2. Statistical Methods in Water Resources, (2020 edition)

This textbook contains most of the methods that were used in our Applied Environmental Statistics course, including some of the course R scripts.
It is available from the US Geological Survey in electronic form (free pdf file) and as a hardback textbook for purchase (< $25 USD).

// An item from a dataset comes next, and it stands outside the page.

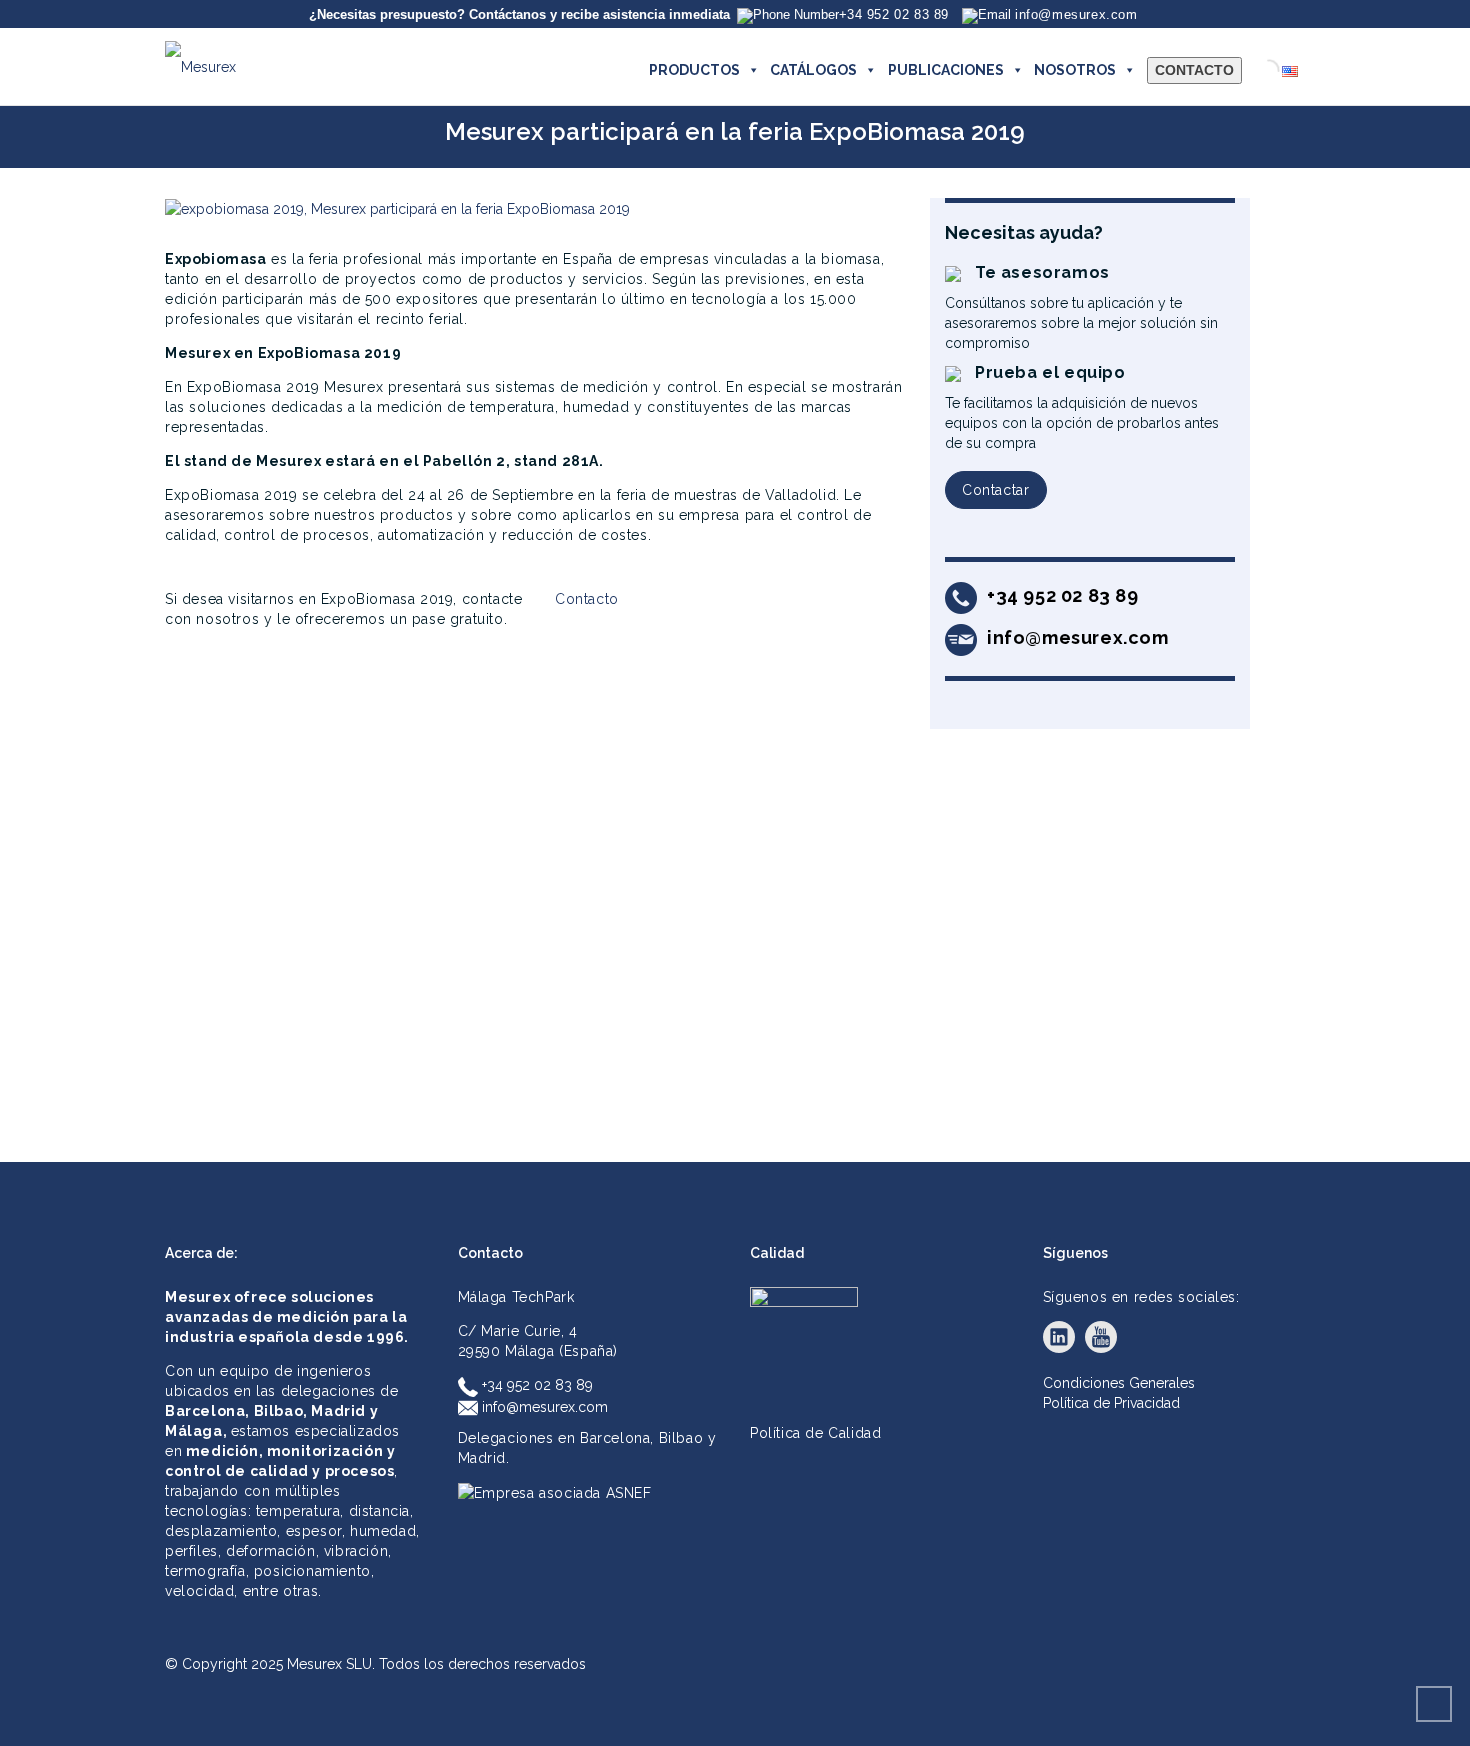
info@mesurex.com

Water resources data tend to have many variables with a lower bound of zero, tend to be more skewed than data from many other disciplines, commonly contain censored data (less than values), and assumptions that the data are normally distributed are not appropriate. Computer-intensive methods (bootstrapping and permutation tests) now improve upon and replace the dependence on t-intervals, t-tests, and analysis of variance. A new chapter gives you principles to determine “How many observations do I need?” The chapter also presents distribution-free methods to help plan sampling efforts. The trends chapter has been updated to include the WRTDS (Weighted Regressions on Time, Discharge, and Season) method for analysis of water-quality data. This new version contains updated graphics and updated guidance on the use of statistical techniques. The text utilizes R, a programming language and open-source software environment, for all exercises and most graphics, and the R code used to generate figures and examples is provided for download.

Reference as:
Helsel, D.R., Hirsch, R.M., Ryberg, K.R., Archfield, S.A., and Gilroy, E.J., 2020, Statistical Methods in Water Resources: U.S. Geological Survey Techniques and Methods, book 4, chapter A3, 458 p.